N.Y. Gov. Threatens To Mothball More Prisons
New York Gov. Andrew Cuomo will unveil a plan Tuesday to cut his state's budget deficit, which now stands at more than $11 billion. Cuomo is considering massive layoffs that could hit as many as 10,000 state workers. And the state's prison system could face the deepest cuts.
But prisons are a major source of jobs in upstate New York, where unemployment tops 10 percent. When the state announced it wanted to close the Lyon Mountain prison, which sits just south of the U.S.-Canada border, locals like Karen Linney were devastated.
"There's no jobs anywhere!" she said. "So we need to fight to keep this prison open or there's nothing."
Lyon Mountain used to be a mining town. But as factories and mines in this region closed in the 1960s and '70s, the state replaced them one by one with prisons.
"The state understood that the economy in the North Country was hurting. We needed help," says state Sen. Betty Little, who spoke at a town meeting last year at the Lyon Mountain American Legion hall.
Little's sprawling rural district has 13 state prisons, and she says they should all stay right where they are.
"We built an economy around these facilities and there's absolutely nothing, nothing to replace those jobs," she says.
Prisons As An Economic Engine
Strange as it seems to outsiders, people here have long thought of prisons as an industry. Jobs there are a kind of trade passed on from generation to generation.
But this livelihood is being squeezed hard by two big changes.
Crime rates in New York State plummeted over the past decade, and the number of inmates dropped 20 percent. Because the state eased mandatory drug sentences last year, the prison population is expected to shrink even more.
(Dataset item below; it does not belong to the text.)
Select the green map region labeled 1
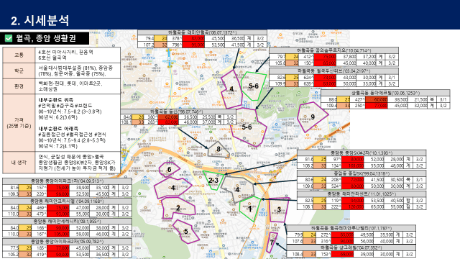(x=249, y=209)
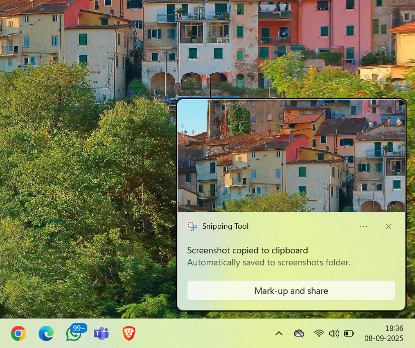The height and width of the screenshot is (348, 415).
Task: Dismiss the Snipping Tool notification
Action: 388,227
The other big change is the state's deepening budget crisis. In his State of the State address earlier this month, Cuomo said using prisons to prop up rural economies is no longer affordable. "An incarceration program is not an employment program," he said. "If people need jobs, let's get people jobs. Don't put other people in prison to give some people jobs. That's not what this state is all about. And that has to end this session."
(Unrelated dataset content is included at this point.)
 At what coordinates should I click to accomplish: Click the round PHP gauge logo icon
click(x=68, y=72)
Cuomo's announcement drew praise from prison reform advocates like Bob Gangi. "It's somewhat ironic that he says that's not what this state is all about," Gangi says. "Because that's what the state has been about for about the last 30 years."
Gangi says the old policy was too expensive. The Department of Correctional Services still employs nearly 19,000 prison guards statewide. But Gangi argues that the system also created an economic incentive to lock up people who should have been in drug rehab or mental health counseling.
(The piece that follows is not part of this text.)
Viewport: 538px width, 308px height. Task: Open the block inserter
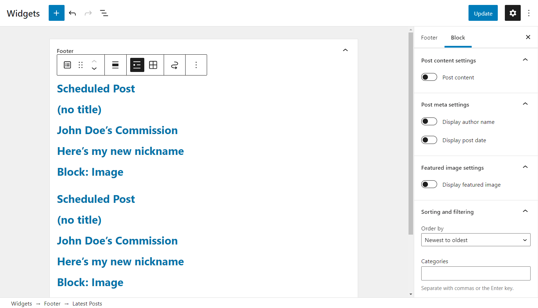tap(56, 13)
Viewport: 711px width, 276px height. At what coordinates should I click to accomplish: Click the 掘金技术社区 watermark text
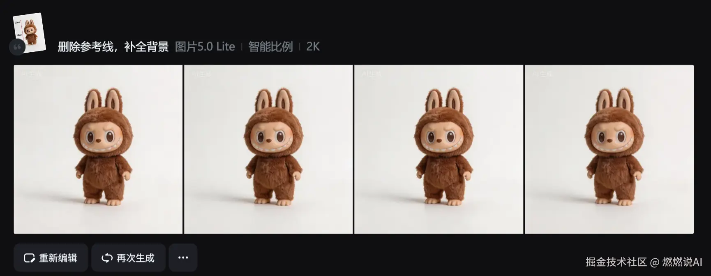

"One of the problems with using incarceration as a jobs program is the fundamental immorality of it," he says. "Because as he said, you're locking up people in order to provide other people jobs."
But rural leaders in New York say their towns provide a needed service, housing and caring for the state's criminals. They accuse state officials of closing prisons hastily, with no plans for redevelopment.
We built an economy around these facilities and there's absolutely nothing, nothing to replace those jobs.
Brian McDonnell has been working to help sell a prison mothballed in 2009 that sits smack in the middle of his community of Brighton, N.Y. He says the former Camp Gabriels was abandoned and left in terrible shape.
"There was black mold in a lot of — several of the metal buildings," he says. "The state didn't do us any favors by just closing everything up."
'We Need To Rally As A Whole'
Any new prison cuts announced Tuesday are sure to spark a major political fight in the state Legislature. Avoiding closures may be impossible, given the budget crisis, but Little, the state senator, says she hopes corrections facilities in these rural towns will be spared.
"I certainly don't believe that we need to create inmates to fill prisons," she says. "But I do believe that when we decide to downsize, we need to look at the economic impact. It would be my hope that they would look in other areas of the state."
But prison guards like Chad Stickney are worried. He lives in Ogdensburg, N.Y., where there are actually two state prisons — one of them targeted for closure last year.
"We need to unite as every jail above Albany," Stickney says. "Because that's where all these jails closures are coming from are above Albany. We need to rally as a whole."
The prison in Lyon Mountain closed its doors earlier this month, costing that tiny town more than 90 jobs.